No caso de transporte cumulativo, a responsabilidade será solidária entre os participantes perante o remetente, ressalvado o direito de regresso e apuração da efetiva responsabilidade, de tal forma que a obrigação de ressarcimento recaia sobre aquele que efetivamente provocar o dano, conforme a previsão do artigo 756.

Na apuração da responsabilidade, assume grande importância a disposição do artigo 743, que obriga o remetente a informar o valor da mercadoria a ser transportada, pois, segundo o disposto no artigo 750, a responsabilidade do transportador estará limitada ao valor constante do conhecimento, que deverá ser o mesmo indicado pelo remetente.

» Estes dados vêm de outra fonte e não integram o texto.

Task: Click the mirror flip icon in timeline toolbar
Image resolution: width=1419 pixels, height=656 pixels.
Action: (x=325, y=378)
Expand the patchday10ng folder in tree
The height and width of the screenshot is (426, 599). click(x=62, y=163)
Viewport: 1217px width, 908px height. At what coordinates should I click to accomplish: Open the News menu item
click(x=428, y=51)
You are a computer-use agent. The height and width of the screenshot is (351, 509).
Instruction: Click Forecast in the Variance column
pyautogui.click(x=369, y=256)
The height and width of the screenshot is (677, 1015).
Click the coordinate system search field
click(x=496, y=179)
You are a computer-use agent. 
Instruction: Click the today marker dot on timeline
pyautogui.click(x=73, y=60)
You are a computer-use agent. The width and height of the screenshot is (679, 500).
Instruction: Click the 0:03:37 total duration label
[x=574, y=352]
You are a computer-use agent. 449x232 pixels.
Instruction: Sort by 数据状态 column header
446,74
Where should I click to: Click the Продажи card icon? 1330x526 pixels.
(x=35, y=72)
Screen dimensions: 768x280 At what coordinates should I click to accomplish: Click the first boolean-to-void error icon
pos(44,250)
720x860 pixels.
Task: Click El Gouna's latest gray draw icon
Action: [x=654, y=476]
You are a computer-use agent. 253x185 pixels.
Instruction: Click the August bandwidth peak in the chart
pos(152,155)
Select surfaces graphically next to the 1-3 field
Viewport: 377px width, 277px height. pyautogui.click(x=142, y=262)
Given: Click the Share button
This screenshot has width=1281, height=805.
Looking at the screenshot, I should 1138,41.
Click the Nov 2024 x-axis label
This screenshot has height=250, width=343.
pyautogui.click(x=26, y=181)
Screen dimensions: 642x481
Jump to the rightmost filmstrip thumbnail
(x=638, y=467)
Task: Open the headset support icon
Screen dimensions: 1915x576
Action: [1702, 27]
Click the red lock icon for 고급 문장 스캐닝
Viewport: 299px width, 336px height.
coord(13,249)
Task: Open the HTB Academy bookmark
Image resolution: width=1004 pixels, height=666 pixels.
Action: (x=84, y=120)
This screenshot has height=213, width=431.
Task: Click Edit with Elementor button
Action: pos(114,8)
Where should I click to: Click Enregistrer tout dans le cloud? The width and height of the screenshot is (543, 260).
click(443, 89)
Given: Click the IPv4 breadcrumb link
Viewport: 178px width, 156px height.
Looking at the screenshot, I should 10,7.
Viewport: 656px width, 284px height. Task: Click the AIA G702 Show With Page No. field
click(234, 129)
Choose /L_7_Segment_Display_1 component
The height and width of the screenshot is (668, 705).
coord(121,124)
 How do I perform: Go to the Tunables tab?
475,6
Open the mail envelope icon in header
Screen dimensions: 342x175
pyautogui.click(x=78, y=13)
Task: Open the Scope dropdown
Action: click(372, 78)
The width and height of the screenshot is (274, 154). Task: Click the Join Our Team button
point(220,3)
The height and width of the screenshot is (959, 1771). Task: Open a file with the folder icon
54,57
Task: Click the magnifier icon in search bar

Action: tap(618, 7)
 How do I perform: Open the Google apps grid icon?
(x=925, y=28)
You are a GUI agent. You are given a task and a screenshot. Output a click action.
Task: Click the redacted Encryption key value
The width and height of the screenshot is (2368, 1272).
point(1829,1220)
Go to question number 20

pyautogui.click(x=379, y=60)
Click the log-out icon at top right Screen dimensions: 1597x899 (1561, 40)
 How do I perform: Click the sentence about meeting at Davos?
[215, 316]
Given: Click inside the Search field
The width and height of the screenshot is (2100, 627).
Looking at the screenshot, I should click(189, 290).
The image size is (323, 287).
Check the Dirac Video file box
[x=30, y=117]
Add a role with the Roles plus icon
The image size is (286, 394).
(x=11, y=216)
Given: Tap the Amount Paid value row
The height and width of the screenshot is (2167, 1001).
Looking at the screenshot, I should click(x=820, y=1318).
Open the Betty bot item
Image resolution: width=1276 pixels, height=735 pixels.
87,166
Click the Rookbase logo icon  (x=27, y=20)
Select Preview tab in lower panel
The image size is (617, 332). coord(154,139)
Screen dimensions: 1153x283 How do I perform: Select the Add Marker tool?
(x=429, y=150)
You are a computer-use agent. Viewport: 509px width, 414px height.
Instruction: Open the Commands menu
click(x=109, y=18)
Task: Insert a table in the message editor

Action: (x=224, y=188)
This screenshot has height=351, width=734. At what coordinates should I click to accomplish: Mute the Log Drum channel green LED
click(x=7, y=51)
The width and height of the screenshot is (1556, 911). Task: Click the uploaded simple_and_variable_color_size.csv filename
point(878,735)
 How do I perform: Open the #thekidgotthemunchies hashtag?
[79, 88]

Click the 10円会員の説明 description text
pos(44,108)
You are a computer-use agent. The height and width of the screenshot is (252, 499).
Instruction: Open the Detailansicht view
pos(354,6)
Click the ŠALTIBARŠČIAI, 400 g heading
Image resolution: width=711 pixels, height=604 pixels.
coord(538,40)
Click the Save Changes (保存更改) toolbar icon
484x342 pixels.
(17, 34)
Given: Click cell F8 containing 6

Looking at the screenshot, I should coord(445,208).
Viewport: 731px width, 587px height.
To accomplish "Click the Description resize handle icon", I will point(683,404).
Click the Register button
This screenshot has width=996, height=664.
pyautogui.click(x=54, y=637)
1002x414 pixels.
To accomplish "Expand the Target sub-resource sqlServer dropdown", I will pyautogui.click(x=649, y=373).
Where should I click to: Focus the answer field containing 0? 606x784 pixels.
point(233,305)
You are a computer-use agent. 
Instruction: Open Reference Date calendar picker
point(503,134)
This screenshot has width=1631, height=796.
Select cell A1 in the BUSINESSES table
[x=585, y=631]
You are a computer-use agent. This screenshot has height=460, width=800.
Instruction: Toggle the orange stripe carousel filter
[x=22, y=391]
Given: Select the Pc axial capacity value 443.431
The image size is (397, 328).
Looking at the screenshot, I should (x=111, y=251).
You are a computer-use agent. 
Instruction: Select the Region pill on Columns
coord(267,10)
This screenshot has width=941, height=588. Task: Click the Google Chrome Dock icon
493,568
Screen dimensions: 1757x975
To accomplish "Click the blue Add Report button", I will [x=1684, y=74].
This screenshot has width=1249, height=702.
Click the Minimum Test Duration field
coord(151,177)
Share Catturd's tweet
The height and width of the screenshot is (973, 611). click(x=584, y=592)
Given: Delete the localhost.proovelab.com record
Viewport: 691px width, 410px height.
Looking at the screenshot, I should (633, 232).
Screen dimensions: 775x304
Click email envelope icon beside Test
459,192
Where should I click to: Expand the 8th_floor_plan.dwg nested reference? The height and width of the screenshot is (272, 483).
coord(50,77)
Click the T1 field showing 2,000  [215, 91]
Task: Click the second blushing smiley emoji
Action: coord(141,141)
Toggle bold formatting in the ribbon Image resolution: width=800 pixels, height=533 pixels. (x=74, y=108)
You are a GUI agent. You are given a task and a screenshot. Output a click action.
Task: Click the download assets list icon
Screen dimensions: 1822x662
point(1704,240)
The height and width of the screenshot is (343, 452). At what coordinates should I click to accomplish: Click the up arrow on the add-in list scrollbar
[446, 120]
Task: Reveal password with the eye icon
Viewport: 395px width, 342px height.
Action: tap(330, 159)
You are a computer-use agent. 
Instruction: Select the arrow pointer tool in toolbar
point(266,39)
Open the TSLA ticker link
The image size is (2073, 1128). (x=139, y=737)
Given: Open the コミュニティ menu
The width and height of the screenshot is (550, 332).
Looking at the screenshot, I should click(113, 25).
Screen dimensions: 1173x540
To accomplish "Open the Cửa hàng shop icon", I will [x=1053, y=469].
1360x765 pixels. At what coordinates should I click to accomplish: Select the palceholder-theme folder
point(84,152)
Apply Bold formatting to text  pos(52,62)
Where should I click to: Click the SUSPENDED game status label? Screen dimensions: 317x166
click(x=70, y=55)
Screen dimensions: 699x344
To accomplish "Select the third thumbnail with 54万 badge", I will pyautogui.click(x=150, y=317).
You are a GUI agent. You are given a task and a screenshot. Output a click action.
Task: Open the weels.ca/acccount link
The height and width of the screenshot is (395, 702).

Havendo informação inexata ou falsa por parte do remetente, deverá ele suportar o prejuízo que advier para o transportador, em decorrência dessa inexatidão.

A responsabilidade do transportador segue sendo objetiva, eis que se enquadra na hipótese do artigo 927, parágrafo único do Código, que, fundado na teoria do risco, estabelece a responsabilidade independentemente de culpa quando a atividade desenvolvida pelo autor do dano implica, por sua natureza, risco para os direitos de outrem.

O Código mantém a previsão consagrada na legislação anterior, da exclusão da responsabilidade por prejuízos resultantes de caso fortuito ou força maior. Todavia, o artigo 393 prevê hipótese segundo a qual a excludente não terá aplicação, se houver a expressa assunção da responsabilidade no contrato.

Assim, o transportador não poderá invocar a excludente da responsabilidade se assinar contrato pelo qual se obrigue expressamente a responder por perdas e danos decorrentes do caso fortuito ou força maior.